(Task item): After locating the line containing "Given: Enable shuffle playback", restate that line and each one after it exactly, through the last line of the material.

(Recorded information):
____
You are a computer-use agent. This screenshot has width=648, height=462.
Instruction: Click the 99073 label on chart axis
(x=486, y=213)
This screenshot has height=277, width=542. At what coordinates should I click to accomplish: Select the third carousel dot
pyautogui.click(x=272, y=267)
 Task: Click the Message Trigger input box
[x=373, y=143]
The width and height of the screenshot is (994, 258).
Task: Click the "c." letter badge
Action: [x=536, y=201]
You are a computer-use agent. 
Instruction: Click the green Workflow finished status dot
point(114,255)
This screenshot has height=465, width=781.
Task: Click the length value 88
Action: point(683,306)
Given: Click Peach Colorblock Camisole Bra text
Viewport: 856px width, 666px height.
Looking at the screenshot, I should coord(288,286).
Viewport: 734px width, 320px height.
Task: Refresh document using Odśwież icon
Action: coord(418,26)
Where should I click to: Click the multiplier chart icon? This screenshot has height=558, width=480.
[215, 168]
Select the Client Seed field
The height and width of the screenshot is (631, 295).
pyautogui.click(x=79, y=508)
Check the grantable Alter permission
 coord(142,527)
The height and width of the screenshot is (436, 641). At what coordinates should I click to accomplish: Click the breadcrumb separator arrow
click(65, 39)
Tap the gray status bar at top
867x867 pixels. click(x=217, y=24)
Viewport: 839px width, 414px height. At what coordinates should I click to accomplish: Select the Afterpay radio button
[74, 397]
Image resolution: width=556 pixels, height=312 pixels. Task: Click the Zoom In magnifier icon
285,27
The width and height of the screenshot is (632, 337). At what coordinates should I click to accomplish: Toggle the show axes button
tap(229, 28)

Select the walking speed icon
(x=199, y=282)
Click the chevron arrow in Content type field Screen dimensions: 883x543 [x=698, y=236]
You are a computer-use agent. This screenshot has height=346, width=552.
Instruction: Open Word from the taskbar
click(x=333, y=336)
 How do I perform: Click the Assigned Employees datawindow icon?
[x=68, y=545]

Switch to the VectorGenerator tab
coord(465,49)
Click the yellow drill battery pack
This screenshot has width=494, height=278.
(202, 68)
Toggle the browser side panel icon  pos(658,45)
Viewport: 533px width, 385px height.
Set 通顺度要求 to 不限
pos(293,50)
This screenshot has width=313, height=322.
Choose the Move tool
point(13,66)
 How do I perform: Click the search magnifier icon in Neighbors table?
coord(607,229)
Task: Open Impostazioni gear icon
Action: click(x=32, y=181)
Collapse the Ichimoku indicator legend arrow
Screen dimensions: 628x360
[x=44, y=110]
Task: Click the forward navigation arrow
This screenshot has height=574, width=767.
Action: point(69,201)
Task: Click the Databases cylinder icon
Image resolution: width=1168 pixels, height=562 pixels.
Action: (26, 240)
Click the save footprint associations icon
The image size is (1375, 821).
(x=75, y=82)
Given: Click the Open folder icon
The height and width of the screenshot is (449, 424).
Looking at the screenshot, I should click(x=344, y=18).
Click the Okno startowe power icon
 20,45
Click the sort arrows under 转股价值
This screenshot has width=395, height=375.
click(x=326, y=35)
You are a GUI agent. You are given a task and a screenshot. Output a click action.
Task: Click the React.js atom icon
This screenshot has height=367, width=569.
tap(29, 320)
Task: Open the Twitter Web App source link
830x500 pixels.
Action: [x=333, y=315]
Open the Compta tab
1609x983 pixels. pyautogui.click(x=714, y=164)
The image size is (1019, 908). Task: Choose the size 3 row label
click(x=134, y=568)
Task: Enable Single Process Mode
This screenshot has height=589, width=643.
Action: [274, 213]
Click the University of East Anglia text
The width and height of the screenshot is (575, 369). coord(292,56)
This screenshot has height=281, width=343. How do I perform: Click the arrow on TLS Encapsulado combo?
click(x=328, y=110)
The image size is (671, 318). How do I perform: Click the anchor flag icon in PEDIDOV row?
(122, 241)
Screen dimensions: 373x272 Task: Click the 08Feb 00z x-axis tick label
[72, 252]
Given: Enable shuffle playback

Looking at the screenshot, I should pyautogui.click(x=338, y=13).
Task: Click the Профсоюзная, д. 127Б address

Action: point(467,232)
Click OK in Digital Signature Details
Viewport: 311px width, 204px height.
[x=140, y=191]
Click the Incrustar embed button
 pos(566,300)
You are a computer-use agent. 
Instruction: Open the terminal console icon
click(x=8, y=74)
____
(Exercise response):
Given: Enable shuffle playback

Looking at the screenshot, I should pyautogui.click(x=338, y=13).
Task: Click the Профсоюзная, д. 127Б address

Action: point(467,232)
Click OK in Digital Signature Details
Viewport: 311px width, 204px height.
[x=140, y=191]
Click the Incrustar embed button
 pos(566,300)
You are a computer-use agent. 
Instruction: Open the terminal console icon
click(x=8, y=74)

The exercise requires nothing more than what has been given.